Oefenen na een blessure: Hoe veilig terug te komen

Of u nu scheenbeenklachten hebt opgelopen tijdens het hardlopen of uw ACL hebt gescheurd tijdens een slamdunk, u hebt een tijdje op de bank gezeten. Nu sta je te popelen om weer in beweging te komen.

Ook al ben je erop gebrand om zo snel mogelijk weer voluit te gaan, dat is niet altijd het beste idee. Je comeback plan zou deze stappen moeten bevatten.

1. Krijg toestemming van je dokter.

Ben je er klaar voor? Misschien denk je van wel, maar het is belangrijk om met je arts te praten voordat je je sportschoenen aantrekt. Zelfs als je denkt dat het antwoord ja moet zijn.

Als je hebt gewerkt met een fysiotherapeut of een andere sportarts, vraag het hem dan ook. Uw therapeut moet u specifieke bewegingen hebben geleerd om het geblesseerde gebied te versterken en te rekken.

U moet uw sport of activiteit pas hervatten als de pijn, zwelling en stijfheid sterk zijn verbeterd. Als u zich te snel inspant, kan uw herstel langer duren of uw blessure verergeren.

2. Bereid je mentaal voor.

Als uw arts en therapeut u hebben vrijgegeven, denk dan even na over waarom u geblesseerd raakte en wat u de volgende keer eventueel anders kunt doen.

Heb je je lichaam over zijn grenzen geduwd? De juiste beschermende kleding gedragen? Genoeg tijd genomen voor rust en herstel? Misschien heb je niets "fout" gedaan, maar soms is er een les te leren uit je ongeluk.

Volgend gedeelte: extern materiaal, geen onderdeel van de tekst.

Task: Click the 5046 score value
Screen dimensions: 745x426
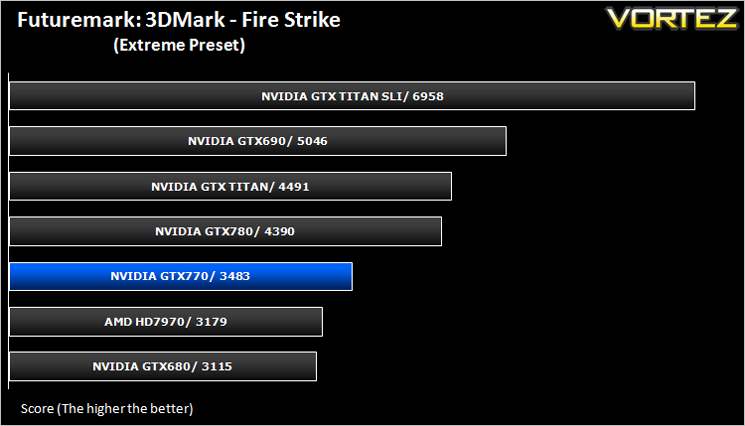Action: point(312,141)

Dit is ook een goed moment om positief te blijven. De meeste blessures zijn tijdelijk, dus het is zinvol om jezelf eraan te herinneren dat je de sport of activiteit waar je van genoot weer kunt oppakken. Het kost alleen wat tijd om weer de snelheid en kracht te krijgen die u had.

3. Begin langzaam.

Misschien liep je vroeger 5 mijl per dag of was je de ster van je lokale softbalcompetitie. U zult waarschijnlijk weer kunnen komen waar u was, maar u moet geduld hebben.

Een goede richtlijn is om te beginnen met ongeveer 50% van uw "normale" niveau, en elke week slechts 10% tot 15% te verhogen - ervan uitgaande dat uw symptomen niet opflakkeren tijdens of na elke sessie.

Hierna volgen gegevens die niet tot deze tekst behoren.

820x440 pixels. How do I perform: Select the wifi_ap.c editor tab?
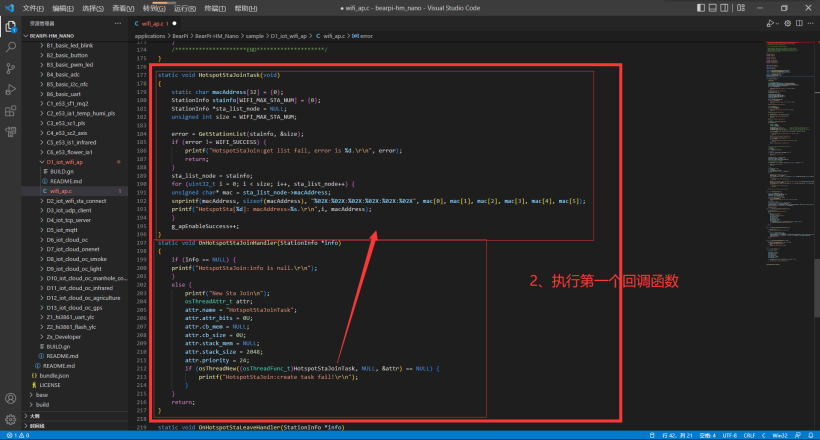(x=150, y=22)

Als u bijvoorbeeld 5 mijl hardloopt, kunt u 2,5 mijl wandelen en elke week een beetje meer afstand toevoegen naarmate u vordert met joggen en daarna met hardlopen.

U moet ook de tijd nemen om voor uw activiteit op te warmen, daarna af te koelen en te stretchen. Opwarmen en afkoelen moet ongeveer 3-5 minuten duren, of zolang als uw arts of fysiotherapeut heeft aanbevolen.

4. Ga verder.

Cross-training - verschillende activiteiten doen die verschillende delen van uw lichaam trainen - is de sleutel. Het helpt u fit te blijven terwijl het deel van uw lichaam dat geblesseerd is weer op krachten komt. Het kan u ook helpen voorkomen dat u opnieuw geblesseerd raakt.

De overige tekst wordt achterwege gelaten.